Breadcrumb
Preconstruction in Austin — market context
The City of Austin’s permitting timeline is one of the longest in Texas — measured in months, not weeks, for any project of consequence. Travis County, Williamson County, Hays County, and Brazos County (College Station) all carry their own characteristics. Land costs have tripled in key Austin submarkets since 2018. Texas A&M enrollment exceeds 74,000 students; UT Austin surpasses 53,000. Demand is structural, but the construction window between land assemblage and lease-up coordination is unforgiving. Preconstruction in this market is not a phase — it’s the mechanism that prevents the project from absorbing the permitting timeline as a surprise.
Jeff Kempf has led ANDRES preconstruction for 28 years across Dallas, Austin, Houston, and Fort Worth. Every project starts with a Complexity Walk: PM and superintendent on site together, identifying the three to five conditions that will define the project.

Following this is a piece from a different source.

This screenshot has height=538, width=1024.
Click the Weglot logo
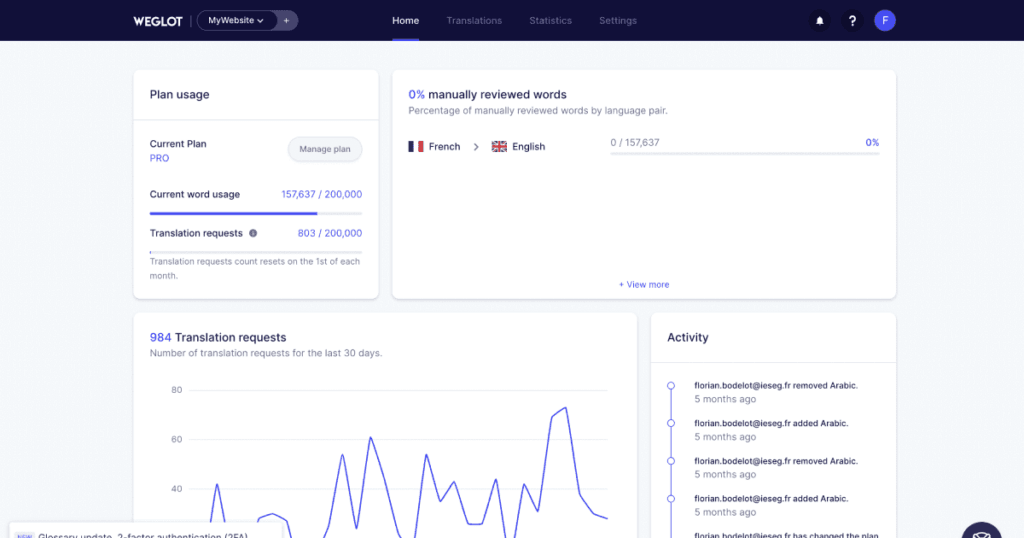tap(158, 20)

In Central Texas, those conditions are typically jurisdictional sequencing, soil conditions across the Hill Country / Blackland Prairie transition, university calendar coordination for student housing deliveries, and trade availability windows in an over-extended subcontractor market. The Austin team operates under VP Josh Torres, at ANDRES since 2004.

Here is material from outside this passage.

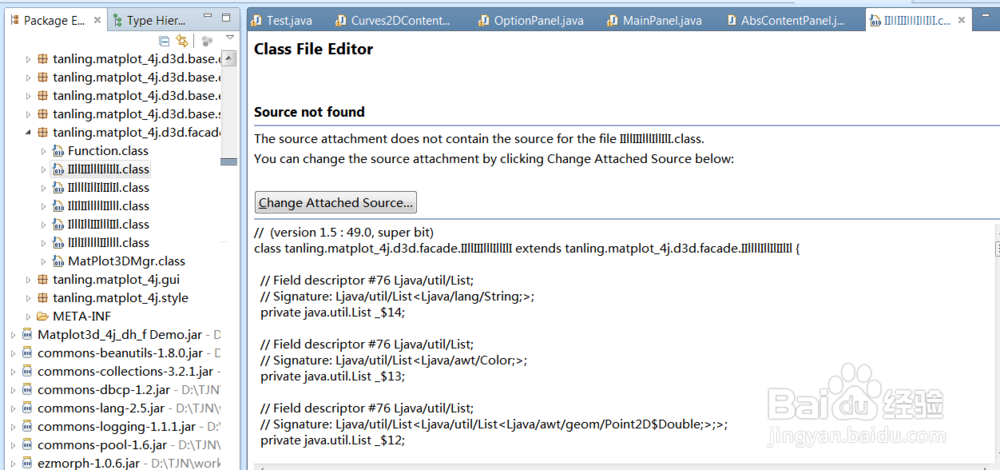Switch to the OptionPanel.java tab
This screenshot has height=470, width=1000.
point(531,20)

ANDRES’s preconstruction stack runs Procore, DroneDeploy, and full VDC integration. On Culpepper at College Station — 316 units, 953 beds, 752,500 SF in the Texas A&M market, delivering 2027 — the preconstruction work covered move-in day logistics, university calendar coordination, and Brazos County permitting characteristics before contract. The Complexity Walk is what produces the version of the estimate that holds when the project goes vertical.